● YOUR OBJECTIVE
Whenever a line in the records below contains "agent", pick it out.

● GIVEN DATA
● ● ● ●

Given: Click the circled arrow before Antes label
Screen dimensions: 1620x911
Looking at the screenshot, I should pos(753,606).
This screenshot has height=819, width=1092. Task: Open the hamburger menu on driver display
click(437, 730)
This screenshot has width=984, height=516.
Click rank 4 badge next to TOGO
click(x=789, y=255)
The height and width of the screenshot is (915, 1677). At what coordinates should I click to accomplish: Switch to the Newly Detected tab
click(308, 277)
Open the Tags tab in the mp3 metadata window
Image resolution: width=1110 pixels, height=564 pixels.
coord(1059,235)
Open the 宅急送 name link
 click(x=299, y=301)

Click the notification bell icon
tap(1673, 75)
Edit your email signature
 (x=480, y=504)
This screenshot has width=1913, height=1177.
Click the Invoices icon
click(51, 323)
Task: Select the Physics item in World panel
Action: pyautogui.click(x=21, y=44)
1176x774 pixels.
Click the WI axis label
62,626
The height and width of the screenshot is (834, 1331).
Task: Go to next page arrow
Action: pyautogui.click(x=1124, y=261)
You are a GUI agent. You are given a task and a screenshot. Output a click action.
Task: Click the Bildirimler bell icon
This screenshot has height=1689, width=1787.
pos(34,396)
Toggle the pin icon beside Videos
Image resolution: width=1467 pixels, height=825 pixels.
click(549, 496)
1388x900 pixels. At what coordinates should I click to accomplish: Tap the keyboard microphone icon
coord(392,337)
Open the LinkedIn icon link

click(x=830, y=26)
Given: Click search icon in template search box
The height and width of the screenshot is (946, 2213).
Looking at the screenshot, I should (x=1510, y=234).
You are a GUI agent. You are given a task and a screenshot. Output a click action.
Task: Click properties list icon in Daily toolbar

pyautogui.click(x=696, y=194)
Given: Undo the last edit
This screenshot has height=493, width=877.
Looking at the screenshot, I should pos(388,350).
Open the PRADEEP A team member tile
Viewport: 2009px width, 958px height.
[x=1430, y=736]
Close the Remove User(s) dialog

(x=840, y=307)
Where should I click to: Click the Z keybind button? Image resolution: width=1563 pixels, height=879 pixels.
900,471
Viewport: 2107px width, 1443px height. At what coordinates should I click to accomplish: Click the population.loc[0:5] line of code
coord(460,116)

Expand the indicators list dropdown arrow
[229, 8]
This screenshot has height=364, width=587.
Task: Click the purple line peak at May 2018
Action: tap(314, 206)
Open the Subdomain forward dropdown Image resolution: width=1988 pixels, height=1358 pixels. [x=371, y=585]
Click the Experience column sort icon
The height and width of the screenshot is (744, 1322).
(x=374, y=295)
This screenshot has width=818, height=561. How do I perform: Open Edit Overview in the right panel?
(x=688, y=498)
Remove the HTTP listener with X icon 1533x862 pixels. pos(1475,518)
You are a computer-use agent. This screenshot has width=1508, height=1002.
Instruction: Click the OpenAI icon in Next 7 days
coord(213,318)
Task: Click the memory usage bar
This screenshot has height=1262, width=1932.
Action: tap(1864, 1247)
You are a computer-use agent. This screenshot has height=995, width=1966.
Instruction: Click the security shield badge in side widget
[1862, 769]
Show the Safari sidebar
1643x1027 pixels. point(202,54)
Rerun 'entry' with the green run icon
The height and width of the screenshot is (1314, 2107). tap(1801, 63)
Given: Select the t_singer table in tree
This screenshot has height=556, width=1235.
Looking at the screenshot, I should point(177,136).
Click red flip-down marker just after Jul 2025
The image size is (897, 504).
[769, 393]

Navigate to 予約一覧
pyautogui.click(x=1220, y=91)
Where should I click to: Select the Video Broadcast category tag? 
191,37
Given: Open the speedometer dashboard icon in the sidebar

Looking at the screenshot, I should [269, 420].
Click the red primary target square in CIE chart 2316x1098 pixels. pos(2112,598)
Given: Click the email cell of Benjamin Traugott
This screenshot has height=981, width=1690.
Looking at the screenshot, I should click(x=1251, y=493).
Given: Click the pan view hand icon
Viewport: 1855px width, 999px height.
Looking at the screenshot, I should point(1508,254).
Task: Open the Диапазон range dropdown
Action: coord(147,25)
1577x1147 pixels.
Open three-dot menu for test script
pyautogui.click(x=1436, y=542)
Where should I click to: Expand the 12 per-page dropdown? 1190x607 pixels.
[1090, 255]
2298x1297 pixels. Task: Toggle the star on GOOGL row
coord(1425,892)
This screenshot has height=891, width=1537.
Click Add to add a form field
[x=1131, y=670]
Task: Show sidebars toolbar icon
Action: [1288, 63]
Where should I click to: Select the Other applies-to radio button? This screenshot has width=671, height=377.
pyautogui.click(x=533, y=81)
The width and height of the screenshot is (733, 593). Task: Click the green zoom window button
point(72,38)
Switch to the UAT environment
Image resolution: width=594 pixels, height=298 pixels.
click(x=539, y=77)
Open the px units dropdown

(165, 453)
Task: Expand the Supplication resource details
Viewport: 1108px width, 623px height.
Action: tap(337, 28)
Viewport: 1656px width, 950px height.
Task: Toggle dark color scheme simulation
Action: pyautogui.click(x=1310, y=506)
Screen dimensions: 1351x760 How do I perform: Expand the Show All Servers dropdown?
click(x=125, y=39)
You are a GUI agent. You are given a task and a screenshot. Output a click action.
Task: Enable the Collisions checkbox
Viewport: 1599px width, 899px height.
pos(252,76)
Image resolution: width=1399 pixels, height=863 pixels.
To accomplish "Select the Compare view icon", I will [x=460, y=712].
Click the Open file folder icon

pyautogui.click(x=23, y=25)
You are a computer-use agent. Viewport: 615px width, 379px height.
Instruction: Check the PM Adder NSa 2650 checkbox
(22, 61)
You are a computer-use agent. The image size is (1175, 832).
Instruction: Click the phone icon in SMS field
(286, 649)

● ● ● ●

● WRITTEN REPLY
You are a GUI agent. You are given a task and a screenshot. Output a click action.
You are a GUI agent. You are given a task and a screenshot. Output a click action.
You are a computer-use agent. This screenshot has width=1508, height=1002.
You are a computer-use agent. This screenshot has height=995, width=1966.
You are a GUI agent. You are given a task and a screenshot. Output a click action.
You are a computer-use agent. Viewport: 615px width, 379px height.
You are a computer-use agent. The image size is (1175, 832).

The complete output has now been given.